The company continued and escalated the Wright brothers patent war with other aircraft manufacturers, until its resolution -- under duress from the government, in 1917, at the start of U.S. involvement in World War I -- by the cross-licensing agreement developed and managed through the Manufacturers Aircraft Association.[1]
A license-built version of the Hispano-Suiza 8 was manufactured by the company which was used by Vought VE-7, VE-8, Boeing NB-2, and Loening M-8.

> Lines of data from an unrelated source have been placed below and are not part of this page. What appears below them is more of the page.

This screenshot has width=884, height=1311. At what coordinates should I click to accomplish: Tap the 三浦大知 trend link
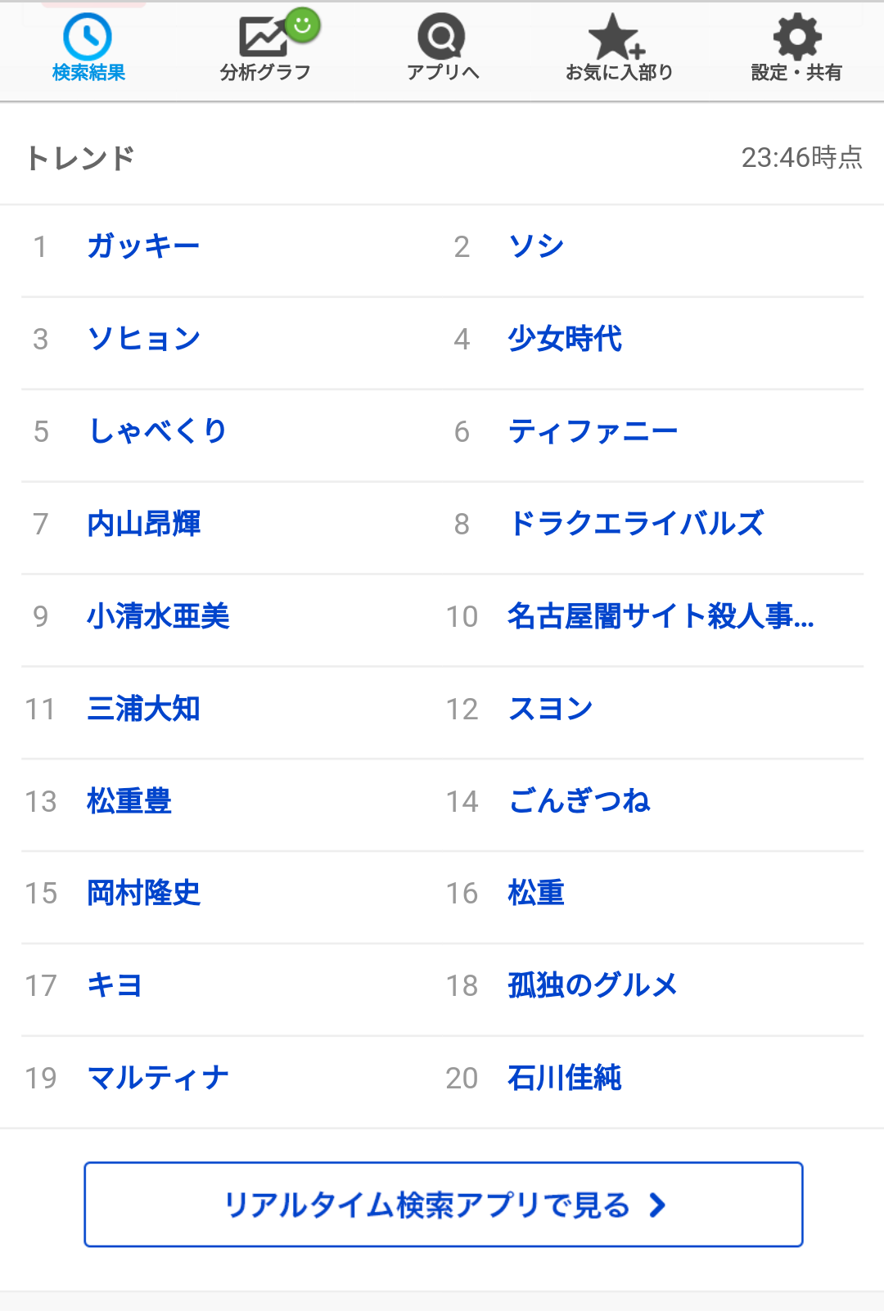pos(143,709)
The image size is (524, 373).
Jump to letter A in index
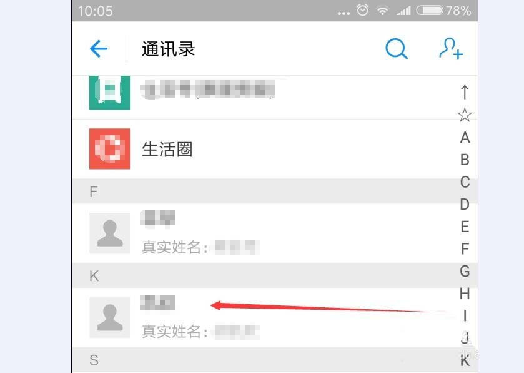(465, 137)
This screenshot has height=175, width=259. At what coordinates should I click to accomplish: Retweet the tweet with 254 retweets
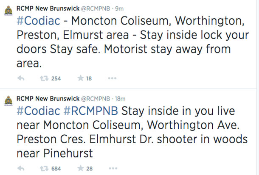[x=42, y=78]
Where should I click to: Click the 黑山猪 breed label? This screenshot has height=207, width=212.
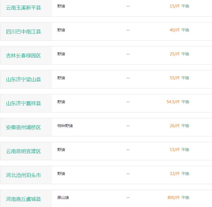63,198
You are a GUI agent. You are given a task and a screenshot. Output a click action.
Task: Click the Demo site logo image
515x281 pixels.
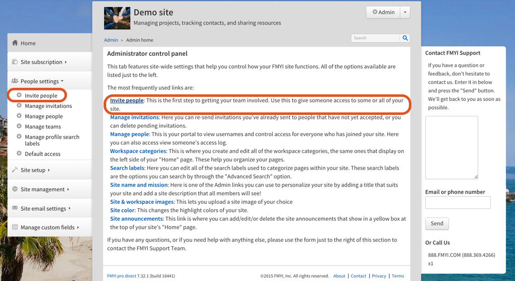[117, 18]
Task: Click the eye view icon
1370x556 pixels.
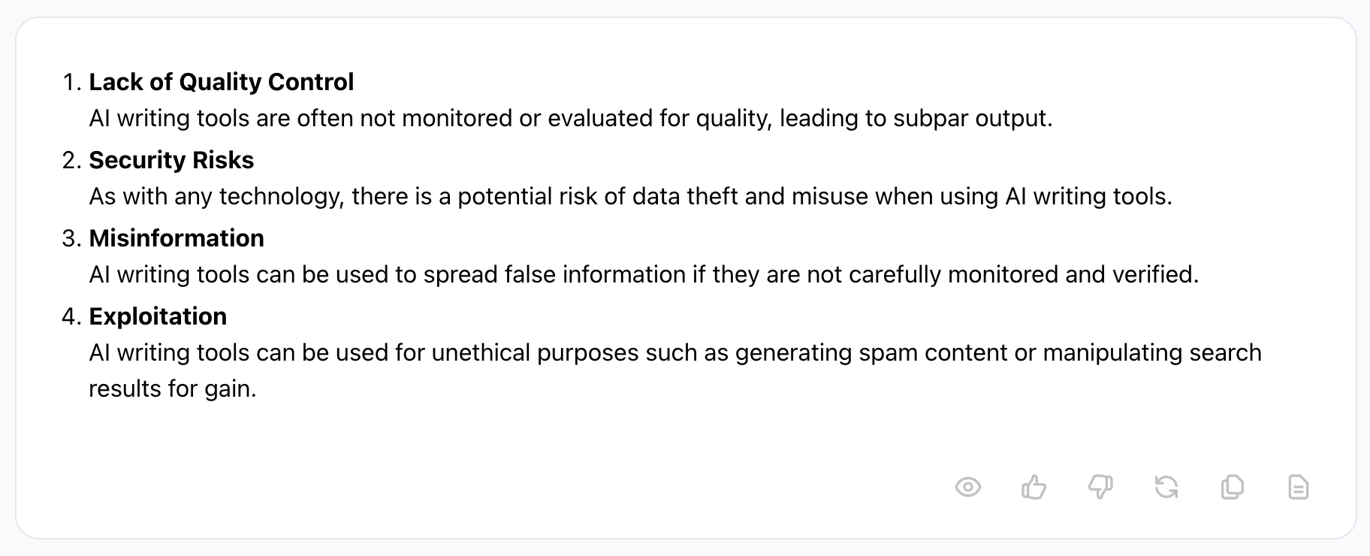Action: (x=967, y=488)
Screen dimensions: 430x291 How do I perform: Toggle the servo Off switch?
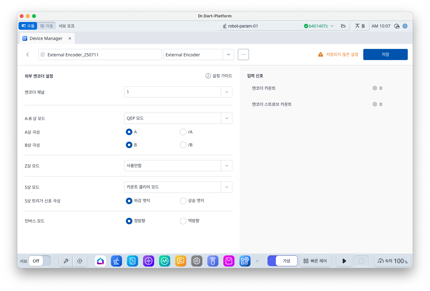(40, 261)
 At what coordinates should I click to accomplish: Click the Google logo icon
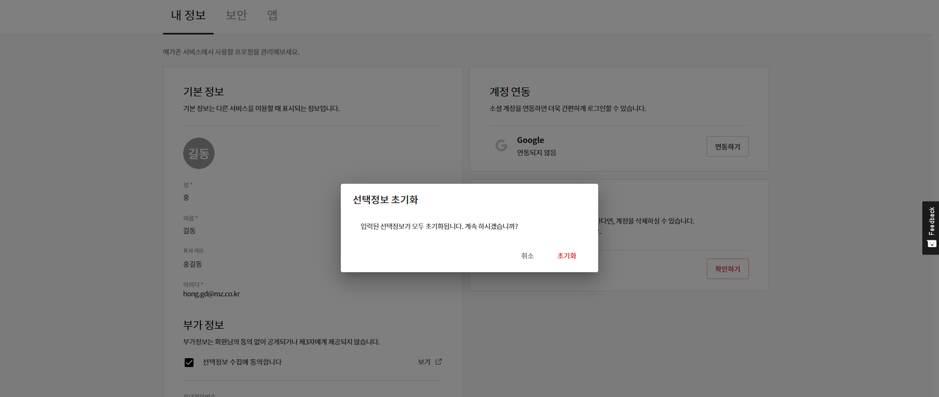click(x=501, y=145)
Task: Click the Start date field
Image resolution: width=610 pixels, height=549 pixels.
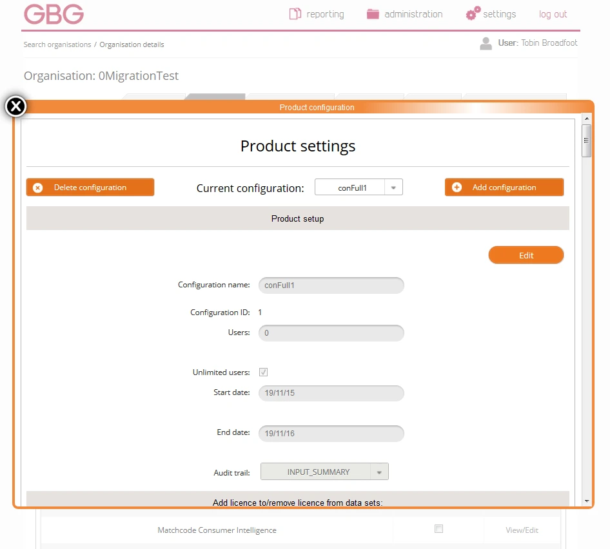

Martin soon resigned, dissolving the Wright-Martin joint enterprise within a year. The company was renamed Wright Aeronautical in 1919, and shifted from manufacturing aircraft, to manufacturing aircraft engines -- developing the pivotal Wright Whirlwind engines which changed aviation dramatically.[1]
Glenn Martin continued with development of his Glenn L. Martin Company, which continued as a major aircraft manufacturer until the 1950s and early 1960s, when it also began developing rockets, missiles and spacecraft. In 1961, the company merged with the American-Marietta Corporation to become industrial conglomerate (and continued aerospace manufacturer) Martin-Marietta -- which, in 1995, merged with Lockheed to become today's Lockheed-Martin, one of the United States's three remaining major large-aircraft manufacturers (along with Boeing and Northrop-Grumman).[2][3]
References
- Roland, Alex (foreword by Jimmy Doolittle), Chapter 2: "War Business: A Laboratory and Licensing; Committees and Engines, 1915-1918", in Model Research - Volume 1, SP-4103 National Aeronautics and Space Administration, retrieved December 4, 2017
- Harwood, William B., book: [Raise Heaven and Earth: The Story of Martin Marietta], Simon & Schuster; (1993)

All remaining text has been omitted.